Lessons Learned from Feature Selection Competition

Nitesh V. Chawla NITESH.CHAWLA@CIBC.CA
Grigoris Karakoulas GRIGORIS.KARAKOULAS@CIBC.CA
Danny Roobaert  DANNY.ROOBAERT@CIBC.CA
Customer Behavior Analytics
Canadian Imperial Bank of Commerce
Toronto, Ontario M6S 5A6
Canada

The purpose of this paper is to provide insight on the performance of different feature selection techniques and learning algorithms that we used on the five datasets of the competition. As part of our participation (CBAgroup) we considered filtering and wrapper feature selection techniques, combined with different learning algorithms. In terms of feature selection techniques, we used information gain, Relief-f, linear SVM together with forward selection and a genetic algorithm. In terms of inductive learning techniques we used a proprietary Bayesian learning algorithm as well as different types of hyperparameter-tuning algorithms for (standard and Bayesian) SVMs with linear and RBF kernel. We provide an evaluation of these techniques on the datasets.
By examining the properties of the data, i.e. feature and class distributions, and the models learned we try to answer: (i) why certain feature selection techniques performed better than others; (ii) why in a couple of datasets SVM performed better when using a selected feature subset than using the entire feature set; (iii) why in the case of Dorothea, the only significantly-imbalanced dataset amongst the five, we improved performance when we applied SMOTE, an ensemble technique for handling imbalanced data.

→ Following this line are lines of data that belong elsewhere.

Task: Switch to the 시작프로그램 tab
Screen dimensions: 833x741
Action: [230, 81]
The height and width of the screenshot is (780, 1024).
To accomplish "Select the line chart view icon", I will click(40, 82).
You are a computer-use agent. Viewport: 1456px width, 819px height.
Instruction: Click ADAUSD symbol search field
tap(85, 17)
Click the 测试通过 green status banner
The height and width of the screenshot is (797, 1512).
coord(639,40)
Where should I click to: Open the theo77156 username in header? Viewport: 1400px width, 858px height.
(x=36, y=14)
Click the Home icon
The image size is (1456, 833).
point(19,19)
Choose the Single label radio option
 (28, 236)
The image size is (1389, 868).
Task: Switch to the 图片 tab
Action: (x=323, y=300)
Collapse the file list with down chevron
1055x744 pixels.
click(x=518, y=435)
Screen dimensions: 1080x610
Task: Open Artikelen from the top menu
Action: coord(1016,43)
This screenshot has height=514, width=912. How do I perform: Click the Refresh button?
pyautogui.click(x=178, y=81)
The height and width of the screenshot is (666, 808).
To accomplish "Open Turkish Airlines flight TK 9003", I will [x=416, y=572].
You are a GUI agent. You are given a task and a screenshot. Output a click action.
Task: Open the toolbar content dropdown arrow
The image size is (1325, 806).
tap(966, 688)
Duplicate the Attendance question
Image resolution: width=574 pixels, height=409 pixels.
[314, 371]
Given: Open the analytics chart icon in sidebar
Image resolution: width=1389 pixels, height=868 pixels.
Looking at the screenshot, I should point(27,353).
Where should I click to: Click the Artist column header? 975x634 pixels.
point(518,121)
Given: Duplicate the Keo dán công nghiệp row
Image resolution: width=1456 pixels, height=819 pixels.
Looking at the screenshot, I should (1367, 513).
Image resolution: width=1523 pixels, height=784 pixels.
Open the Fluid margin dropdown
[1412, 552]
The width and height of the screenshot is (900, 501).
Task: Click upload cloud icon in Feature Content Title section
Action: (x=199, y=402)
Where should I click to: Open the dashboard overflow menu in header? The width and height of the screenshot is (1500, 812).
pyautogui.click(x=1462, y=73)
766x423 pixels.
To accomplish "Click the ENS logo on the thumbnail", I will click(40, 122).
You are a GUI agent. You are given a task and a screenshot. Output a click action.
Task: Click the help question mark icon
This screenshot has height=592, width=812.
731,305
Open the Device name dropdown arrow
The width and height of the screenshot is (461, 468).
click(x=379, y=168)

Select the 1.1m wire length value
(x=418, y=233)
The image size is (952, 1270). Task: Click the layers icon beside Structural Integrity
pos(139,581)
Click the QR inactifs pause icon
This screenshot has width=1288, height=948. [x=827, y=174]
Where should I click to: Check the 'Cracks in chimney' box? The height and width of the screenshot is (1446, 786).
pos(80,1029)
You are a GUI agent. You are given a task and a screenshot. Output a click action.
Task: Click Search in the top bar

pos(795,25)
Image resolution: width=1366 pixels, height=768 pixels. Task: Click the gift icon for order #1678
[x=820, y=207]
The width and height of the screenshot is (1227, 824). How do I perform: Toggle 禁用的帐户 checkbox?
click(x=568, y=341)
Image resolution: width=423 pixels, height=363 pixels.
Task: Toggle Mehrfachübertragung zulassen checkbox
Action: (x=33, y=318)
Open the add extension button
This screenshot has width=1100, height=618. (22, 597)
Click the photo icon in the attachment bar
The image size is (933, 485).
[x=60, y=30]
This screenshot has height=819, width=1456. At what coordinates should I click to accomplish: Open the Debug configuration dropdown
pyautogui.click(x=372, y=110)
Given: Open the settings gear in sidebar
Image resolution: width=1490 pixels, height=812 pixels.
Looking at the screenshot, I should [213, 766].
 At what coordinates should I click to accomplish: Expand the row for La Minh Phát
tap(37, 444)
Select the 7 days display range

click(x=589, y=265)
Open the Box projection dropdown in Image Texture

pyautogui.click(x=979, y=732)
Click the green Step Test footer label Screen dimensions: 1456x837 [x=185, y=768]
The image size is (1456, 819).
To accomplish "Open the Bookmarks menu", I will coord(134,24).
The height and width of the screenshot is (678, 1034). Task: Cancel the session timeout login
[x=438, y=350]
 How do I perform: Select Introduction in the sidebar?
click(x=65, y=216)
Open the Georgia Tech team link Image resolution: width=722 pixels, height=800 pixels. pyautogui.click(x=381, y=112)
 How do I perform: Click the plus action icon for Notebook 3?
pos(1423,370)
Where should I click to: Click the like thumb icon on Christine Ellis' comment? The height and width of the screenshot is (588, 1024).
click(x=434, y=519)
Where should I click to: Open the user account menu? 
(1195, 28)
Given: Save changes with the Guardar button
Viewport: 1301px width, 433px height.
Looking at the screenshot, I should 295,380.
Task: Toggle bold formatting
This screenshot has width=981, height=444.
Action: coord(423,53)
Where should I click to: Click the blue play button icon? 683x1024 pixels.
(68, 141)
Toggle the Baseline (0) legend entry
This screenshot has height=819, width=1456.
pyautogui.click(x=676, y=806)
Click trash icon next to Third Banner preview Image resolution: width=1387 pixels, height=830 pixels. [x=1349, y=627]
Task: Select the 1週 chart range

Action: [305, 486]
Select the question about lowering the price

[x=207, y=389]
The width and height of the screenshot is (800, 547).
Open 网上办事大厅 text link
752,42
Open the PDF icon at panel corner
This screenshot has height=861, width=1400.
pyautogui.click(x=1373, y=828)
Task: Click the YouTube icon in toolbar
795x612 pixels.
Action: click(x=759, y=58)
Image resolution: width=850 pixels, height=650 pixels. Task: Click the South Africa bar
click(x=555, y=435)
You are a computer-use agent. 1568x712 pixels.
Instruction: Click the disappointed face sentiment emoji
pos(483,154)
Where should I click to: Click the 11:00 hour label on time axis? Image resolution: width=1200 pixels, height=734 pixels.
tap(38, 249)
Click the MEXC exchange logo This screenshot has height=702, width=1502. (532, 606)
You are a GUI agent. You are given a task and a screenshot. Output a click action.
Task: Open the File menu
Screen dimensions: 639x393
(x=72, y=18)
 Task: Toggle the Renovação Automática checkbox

As is apparent from the above, we make a distinction between feature selection and inductive learning, in the sense that in most real-world applications – e.g. medical diagnosis, mechanical and engineering diagnosis, robotics, marketing, credit scoring, etc. – there is a cost associated with observing the value of a feature. Hence in all those applications the goal should be to come up with a small subset of features that gives the best performance. Therefore, using only classification error as a performance measure, is in practice often not optimal, as the models built with the full feature set may have a lower error, but an overall higher cost. As part of our evaluation we propose a measure that takes into account this trade-off between the number of features and the classification error.